--- begin ---
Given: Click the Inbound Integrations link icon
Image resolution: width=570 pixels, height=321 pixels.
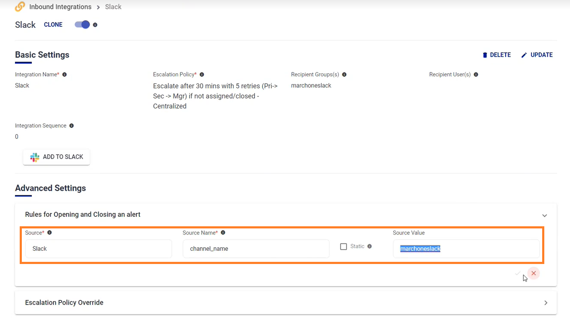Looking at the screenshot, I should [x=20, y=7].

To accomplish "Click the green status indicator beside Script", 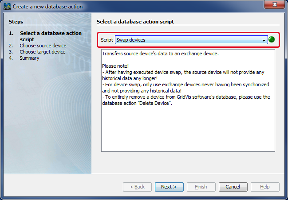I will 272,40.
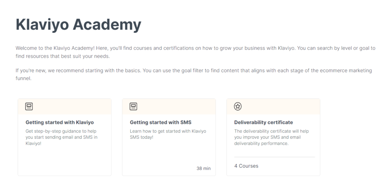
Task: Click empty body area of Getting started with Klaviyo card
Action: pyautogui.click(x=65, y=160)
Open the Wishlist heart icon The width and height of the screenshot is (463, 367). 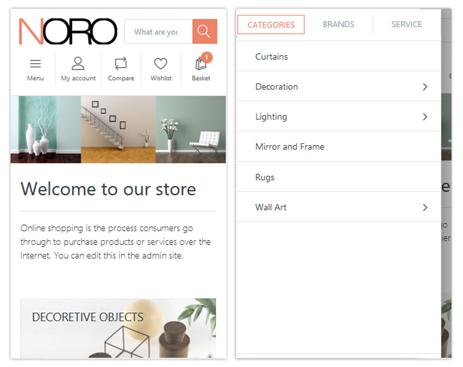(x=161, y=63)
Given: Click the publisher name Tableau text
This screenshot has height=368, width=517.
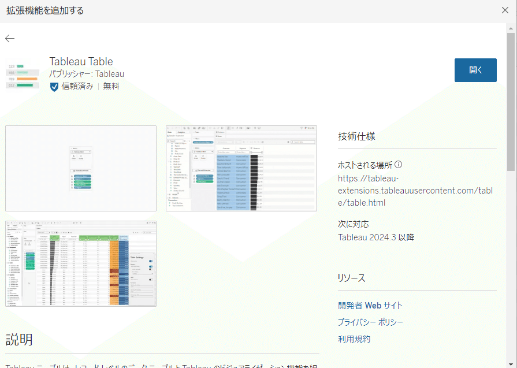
--- end ---
**REQUIREMENTS:**
Pick out each line of the records that contains the word "Given", and copy those lines.

**SOLUTION:**
Given: Click the Inbound Integrations link icon
Given: Click the publisher name Tableau text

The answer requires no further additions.